I was wondering when someone was going to call time on the 'toddler milk' phenomenon.
The companies that make this stuff first set about creating brand new insecurities for the parents of young children, then tout them a solution to their non-existent problem in the form of a formulated milk powder. It reminds me so much of the tactics used by the same companies in their now discredited practice of flogging infant formula for newborns.
Toddlers have survived and thrived throughout human history without imbibing 'toddler milk'. Their nutritional needs are no different today. A well balanced diet, which may well contain cow's milk, is ideal for toddlers.

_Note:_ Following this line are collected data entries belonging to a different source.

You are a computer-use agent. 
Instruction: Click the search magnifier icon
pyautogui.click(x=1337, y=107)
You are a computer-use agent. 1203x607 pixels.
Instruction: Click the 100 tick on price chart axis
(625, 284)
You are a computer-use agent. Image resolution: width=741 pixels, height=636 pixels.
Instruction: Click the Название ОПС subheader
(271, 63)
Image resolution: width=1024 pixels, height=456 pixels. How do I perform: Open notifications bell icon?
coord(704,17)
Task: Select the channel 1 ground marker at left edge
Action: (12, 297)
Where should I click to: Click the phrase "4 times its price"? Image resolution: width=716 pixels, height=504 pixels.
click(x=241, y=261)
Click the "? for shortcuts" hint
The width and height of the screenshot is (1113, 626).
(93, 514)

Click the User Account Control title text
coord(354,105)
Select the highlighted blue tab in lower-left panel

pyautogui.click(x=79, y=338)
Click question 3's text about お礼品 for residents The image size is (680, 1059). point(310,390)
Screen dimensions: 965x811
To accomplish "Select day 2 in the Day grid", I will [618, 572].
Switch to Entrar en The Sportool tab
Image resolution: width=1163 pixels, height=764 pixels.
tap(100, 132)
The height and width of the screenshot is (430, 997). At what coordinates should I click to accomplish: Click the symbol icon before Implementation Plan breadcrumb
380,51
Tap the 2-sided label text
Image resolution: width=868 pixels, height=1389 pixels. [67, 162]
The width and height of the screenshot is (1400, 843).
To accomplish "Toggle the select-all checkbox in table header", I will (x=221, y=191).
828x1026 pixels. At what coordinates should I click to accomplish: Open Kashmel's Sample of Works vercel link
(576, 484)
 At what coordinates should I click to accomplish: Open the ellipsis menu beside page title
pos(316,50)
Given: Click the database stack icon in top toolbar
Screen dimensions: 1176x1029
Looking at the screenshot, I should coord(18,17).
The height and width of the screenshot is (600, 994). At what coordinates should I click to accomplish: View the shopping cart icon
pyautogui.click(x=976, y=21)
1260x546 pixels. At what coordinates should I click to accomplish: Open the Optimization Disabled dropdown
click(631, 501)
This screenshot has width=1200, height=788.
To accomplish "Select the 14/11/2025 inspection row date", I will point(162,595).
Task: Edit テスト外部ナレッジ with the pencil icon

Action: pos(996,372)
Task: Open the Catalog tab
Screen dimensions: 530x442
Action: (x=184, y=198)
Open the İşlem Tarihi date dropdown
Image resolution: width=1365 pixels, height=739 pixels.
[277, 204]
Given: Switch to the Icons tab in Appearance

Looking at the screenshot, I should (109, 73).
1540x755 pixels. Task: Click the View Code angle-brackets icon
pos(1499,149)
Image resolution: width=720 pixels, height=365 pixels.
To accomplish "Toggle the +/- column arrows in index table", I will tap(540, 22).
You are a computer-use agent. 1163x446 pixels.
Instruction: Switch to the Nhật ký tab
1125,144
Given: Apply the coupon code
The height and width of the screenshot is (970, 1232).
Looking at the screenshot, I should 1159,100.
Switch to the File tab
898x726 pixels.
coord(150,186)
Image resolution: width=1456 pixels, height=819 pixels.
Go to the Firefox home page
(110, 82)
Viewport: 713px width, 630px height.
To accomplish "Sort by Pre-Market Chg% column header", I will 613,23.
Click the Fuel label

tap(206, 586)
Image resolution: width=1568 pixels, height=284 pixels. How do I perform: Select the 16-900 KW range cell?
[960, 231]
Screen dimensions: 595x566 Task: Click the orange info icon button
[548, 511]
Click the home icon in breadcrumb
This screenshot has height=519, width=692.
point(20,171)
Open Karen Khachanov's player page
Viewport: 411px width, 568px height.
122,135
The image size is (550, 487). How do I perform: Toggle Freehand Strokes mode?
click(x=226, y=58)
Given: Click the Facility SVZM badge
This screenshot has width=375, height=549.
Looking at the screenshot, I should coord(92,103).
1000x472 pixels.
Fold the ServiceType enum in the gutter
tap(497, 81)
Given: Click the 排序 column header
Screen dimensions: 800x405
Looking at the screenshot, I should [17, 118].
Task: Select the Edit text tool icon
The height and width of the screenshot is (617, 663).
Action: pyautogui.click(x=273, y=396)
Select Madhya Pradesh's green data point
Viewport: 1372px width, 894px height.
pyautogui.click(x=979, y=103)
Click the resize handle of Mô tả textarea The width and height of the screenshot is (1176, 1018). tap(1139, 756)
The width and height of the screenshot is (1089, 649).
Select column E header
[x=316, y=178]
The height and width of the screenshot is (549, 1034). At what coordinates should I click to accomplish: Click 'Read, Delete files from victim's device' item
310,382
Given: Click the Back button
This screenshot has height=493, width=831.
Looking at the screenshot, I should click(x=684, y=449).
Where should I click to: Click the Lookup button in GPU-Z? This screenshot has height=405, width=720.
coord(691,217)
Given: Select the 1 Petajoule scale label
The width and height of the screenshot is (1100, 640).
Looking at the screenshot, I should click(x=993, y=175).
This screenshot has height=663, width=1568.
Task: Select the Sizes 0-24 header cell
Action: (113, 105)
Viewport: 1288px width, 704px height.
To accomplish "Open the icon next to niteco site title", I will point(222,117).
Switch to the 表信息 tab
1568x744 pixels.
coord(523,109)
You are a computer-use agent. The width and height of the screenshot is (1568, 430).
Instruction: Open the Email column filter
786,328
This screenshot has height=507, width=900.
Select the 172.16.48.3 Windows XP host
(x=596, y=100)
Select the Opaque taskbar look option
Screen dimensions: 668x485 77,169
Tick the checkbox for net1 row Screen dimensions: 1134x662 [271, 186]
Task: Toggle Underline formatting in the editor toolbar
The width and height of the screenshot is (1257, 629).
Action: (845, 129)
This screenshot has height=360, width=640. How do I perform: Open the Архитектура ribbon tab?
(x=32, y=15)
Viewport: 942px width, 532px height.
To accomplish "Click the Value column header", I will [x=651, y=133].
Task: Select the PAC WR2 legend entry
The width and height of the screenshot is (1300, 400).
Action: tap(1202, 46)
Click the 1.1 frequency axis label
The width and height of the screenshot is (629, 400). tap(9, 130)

One argument by the manufacturers of these formulas is that they are a response to nutritional inadequacies in the diet of toddlers:
Executive director [of the Infant Formula Manufacturers' Association of Australia], Janet Carey, said the product was developed in Europe as a response to research showing that 30 per cent of young children were deficient in iron. "It really wasn't developed as a cynical way to getting around marketing restrictions [of infant formula] in Australia," she said.
She agreed with nutritionists that toddler milk was not necessary, "just like vitamin supplements aren't necessary", but it could supplement the diets of "fussy eaters".
Oh yes, they were thinking of the children, not the money!
If a child does have a deficiency of any kind, it should be diagnosed by a doctor and an appropriate remedy prescribed. If the best remedy is toddler milk, so be it. The ideal situation would for formulas targeted at infants and young children to be available by prescription only, where a real, rather than imagined, medical reason would be required for their distribution.
I've seen a real proliferation of food products designed to be bought by parents fooled into thinking that their little darling can't eat real food. Special 'toddler yoghurt' in small containers at twice the price, kids milk (again twice the price of ordinary milk) in the refrigerated milk section, with a bit of extra calcium and vitamin D added (for the record, dairy products are already among the best sources of both). There is a huge premium on these products, because food manufacturers have cottoned on to the fact that parents who lack proper knowledge of their child's nutritional needs are very open to suggestion, as are their wallets.
Parents are very vulnerable when it comes to suggestions that they're not doing the best thing by their child unless they buy Product X. It's really very unfair and manipulative on the part of the manufacturers to play on these insecurities.
2 comments:
Of course in non-Western countries where they breastfeed their kids for two years or more*, they would think this whole phenomenon was vastly amusing - why would you pay for something in a can (or for that matter for cow's milk in a bottle) when mum produces it free?
*At least the ones f*cking Nestle and their ilk haven't got after and killed.
That's true- it only catches on when the formula manufacturers pay for advertising and promotion in hospitals and clinics that wrongly convinces mothers that breast milk is somehow inferior. It's illegal to do it in Australia now, of course, but they still do it overseas.